Le deuxième volet de la saga autour du village de Segulfjördur au nord de l’Islande montre comment la modernité finit par arriver dans la colonie danoise. Préparant son indépendance.

Soixante kilos de coups durs

Dans Soixante kilos de soleil, on avait laissé le jeune Gestur et le bambin Olgeir le borgne (depuis qu’un corbeau lui avait mangé son œil) se sortir miraculeusement de l’avalanche qui avait englouti la ferme de Lási le menuisier, père adoptif de notre héros après la mort de sa mère et sa sœur sous une première avalanche et la disparition de son père Eilifur lors d’une pêche aux requins.
Nous sommes en 1906, le village est composé d’une église autour de laquelle peu de maisons de bois (les lambris signent ici l’aisance) et un peu plus d’habitations en tourbe (comme celle où vit Gestur) attendent le retour de l’été et du hareng. Le retour, donc, des Norvégiens et de leur modernité qui amèneront avec quelques armateurs danois plus de 200 bateaux dans le fjord. Pour l’heure, Gestur tente de subvenir aux besoins de sa petite famille, Lási passant le plus clair de son temps allongé sur son lit-bibliothèque à lire des poèmes grivois.
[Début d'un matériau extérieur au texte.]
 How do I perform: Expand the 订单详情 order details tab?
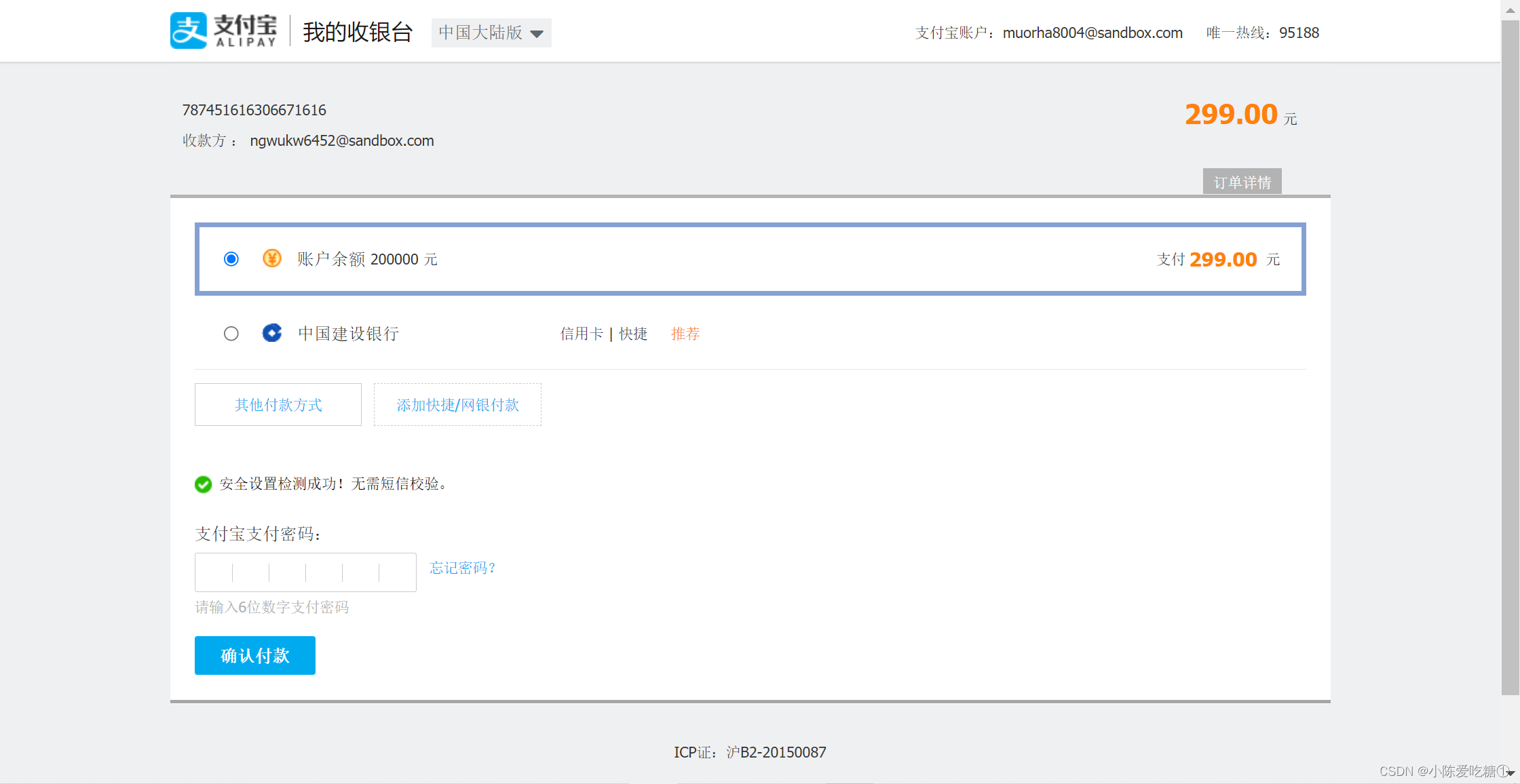1242,182
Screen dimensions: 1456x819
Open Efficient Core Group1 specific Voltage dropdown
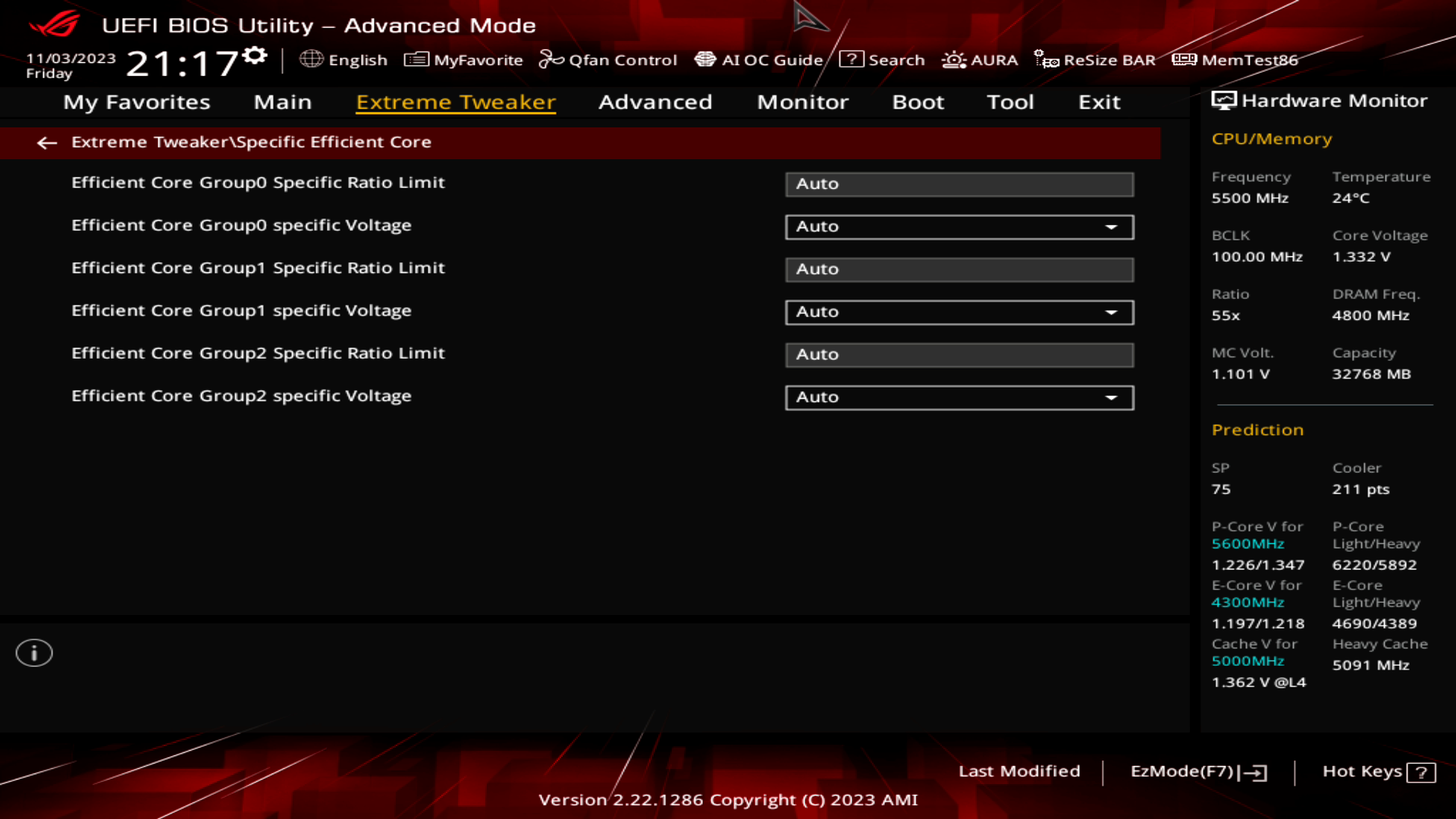coord(1112,312)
Le jeune garçon a 17 ans, commence à plaire aux femmes et passerait pour un prince si son hygiène corporelle (deux bains par an) ne lui collait pas à la peau des fragrances en adéquation avec l’odeur d’huile de foie de requins qui imprègne les champs autour du port.
Après avoir rêvé d’Amérique, de la belle Susanna partie avec son capitaine norvégien de l’autre côté de l’horizon, Gestur espère pouvoir participer à la campagne du hareng sur un bateau, et non, comme les femmes, dans les baraques à salaison. Son parcours initiatique va le conduire d’abord à la pointe du fjord où une pauvre fille le déniaisera selon une étonnante tradition autochtone, puis après des heures de marche pour apporter au seul poste télégraphique de la région une missive, dans les bras d’une fille muette dont les trois frères et sœur, touchés par la diphtérie attendent qu’on les enterre. Messager de l’amour déchu, Gestur risque sa vie et rapportera la diphtérie dans sa famille, pour la belle Susanna, revenue en larmes au village. Larmes que le jeune homme saura sécher, entamant avec la déesse de son adolescence une relation très charnelle et, aux yeux des maisons en lambris, très scandaleuse par le seul fait que le jeune garçon est un miséreux. Mais un miséreux qui rêve d’amour autant que de lambris, du corps des femmes autant que d’avoir une maison avec des fenêtres vitrées. Il est ainsi le symbole de cette Islande aussi désireuse de sortir de la molle emprise danoise que de rester dans le cul de Judas du monde.
Helgason s’affirme ici comme le romancier national, faisant d’un village le symbole d’un pays, d’un personnage le symbole d’une nation. Sur un registre réaliste (quand Gestur travaille sur un harenguier, on sent l’odeur de « la soupe visqueuse » sous les pieds du jeune homme qui décharge le poisson dans un bain d’écailles et d’entrailles), le romancier s’autorise quelques piques caustiques sur son pays (l’eugénisme qui voudrait que seuls les riches peuvent procréer) mais avec une tendresse affichée pour les plus démunis. Surtout, le romancier use avec malice des outils du conteur, brisant ici ou là le sérieux de la reconstitution historique, évoquant par exemple que Gestur n’avait pas pleuré « depuis cinq cents pages » ou osant une comparaison anachronique quand il évoque les préparatifs des pêcheurs de harengs tels « les équipes techniques des groupes de musique (…) armées d’un calme olympien face à la perspective des foules qui se déverseront devant elles ». Un art du récit qui, justement, mêle la tradition à la modernité : un art islandais donc.

T. G.


Soixante kilos de coups durs,
de Hallgrímur Helgason
Traduit de l’islandais par Éric Boury,
Gallimard, 660 pages, 28

Éros, Thanatos, harengs Par Thierry Guichard
Le Matricule des Anges n°272 , avril 2026.